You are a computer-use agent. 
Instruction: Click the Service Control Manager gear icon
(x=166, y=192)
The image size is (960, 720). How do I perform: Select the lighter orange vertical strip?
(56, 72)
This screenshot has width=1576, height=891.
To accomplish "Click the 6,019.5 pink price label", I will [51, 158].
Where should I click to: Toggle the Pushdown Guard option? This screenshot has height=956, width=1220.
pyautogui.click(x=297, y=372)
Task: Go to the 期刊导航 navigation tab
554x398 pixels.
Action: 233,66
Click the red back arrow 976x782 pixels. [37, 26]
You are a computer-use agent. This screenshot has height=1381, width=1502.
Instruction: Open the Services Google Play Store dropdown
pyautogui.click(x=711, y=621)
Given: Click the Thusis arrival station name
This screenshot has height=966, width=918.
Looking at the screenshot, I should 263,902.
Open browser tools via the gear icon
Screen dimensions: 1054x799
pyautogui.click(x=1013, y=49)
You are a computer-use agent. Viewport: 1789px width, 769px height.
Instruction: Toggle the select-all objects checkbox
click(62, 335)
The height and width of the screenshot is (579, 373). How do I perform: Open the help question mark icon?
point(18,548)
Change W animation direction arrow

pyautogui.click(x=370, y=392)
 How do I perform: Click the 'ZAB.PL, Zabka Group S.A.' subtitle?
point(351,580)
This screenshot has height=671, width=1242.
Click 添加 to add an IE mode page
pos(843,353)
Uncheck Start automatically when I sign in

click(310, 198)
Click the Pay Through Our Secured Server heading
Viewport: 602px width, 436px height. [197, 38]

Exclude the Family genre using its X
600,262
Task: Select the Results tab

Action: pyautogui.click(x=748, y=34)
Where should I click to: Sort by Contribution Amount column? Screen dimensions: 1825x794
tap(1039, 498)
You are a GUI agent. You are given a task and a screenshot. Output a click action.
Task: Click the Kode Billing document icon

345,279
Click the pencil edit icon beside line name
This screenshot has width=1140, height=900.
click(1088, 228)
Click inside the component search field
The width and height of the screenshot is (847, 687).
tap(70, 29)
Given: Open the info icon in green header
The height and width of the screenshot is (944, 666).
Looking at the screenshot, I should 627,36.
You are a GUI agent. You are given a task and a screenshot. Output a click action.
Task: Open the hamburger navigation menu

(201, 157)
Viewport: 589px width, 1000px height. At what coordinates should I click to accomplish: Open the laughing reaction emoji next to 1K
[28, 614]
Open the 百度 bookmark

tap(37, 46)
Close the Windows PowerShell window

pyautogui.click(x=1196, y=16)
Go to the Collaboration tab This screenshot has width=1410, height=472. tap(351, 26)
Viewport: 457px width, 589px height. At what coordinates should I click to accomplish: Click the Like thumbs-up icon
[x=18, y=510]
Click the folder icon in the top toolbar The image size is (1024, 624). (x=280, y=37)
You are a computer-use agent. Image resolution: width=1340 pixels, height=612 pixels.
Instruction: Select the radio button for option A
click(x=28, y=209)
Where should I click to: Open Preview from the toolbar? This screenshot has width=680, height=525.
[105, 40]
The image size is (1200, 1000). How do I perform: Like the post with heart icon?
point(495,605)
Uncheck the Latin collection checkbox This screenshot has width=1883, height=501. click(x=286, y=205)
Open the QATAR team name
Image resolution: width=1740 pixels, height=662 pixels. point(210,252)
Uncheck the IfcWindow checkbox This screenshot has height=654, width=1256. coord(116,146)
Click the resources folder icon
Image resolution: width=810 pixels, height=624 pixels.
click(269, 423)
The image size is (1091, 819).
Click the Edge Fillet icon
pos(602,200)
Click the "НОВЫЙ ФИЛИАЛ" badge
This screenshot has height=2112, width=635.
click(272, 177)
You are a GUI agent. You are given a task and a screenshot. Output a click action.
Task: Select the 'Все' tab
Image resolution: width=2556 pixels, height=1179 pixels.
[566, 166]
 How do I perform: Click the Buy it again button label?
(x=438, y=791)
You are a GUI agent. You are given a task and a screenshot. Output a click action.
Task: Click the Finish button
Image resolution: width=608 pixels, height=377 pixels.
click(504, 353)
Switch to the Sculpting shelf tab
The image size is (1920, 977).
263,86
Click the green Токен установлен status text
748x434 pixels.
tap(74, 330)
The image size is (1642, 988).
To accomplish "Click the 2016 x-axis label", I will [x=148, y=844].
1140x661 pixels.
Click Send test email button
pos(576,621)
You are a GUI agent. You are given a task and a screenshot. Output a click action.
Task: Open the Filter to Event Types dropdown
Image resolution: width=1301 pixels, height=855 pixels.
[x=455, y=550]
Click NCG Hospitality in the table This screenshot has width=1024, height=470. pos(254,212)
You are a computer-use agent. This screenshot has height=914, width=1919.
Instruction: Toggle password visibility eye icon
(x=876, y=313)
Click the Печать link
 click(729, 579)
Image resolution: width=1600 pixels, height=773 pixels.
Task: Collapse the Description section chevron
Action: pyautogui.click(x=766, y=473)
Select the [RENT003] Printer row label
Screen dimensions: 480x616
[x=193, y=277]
------------------------------------------------------------
_What you are asked to do_
Among the lines of the listing above, which ones contain the word "folder"? Show them.

_Exercise answer_
Click the folder icon in the top toolbar The image size is (1024, 624). (x=280, y=37)
Click the resources folder icon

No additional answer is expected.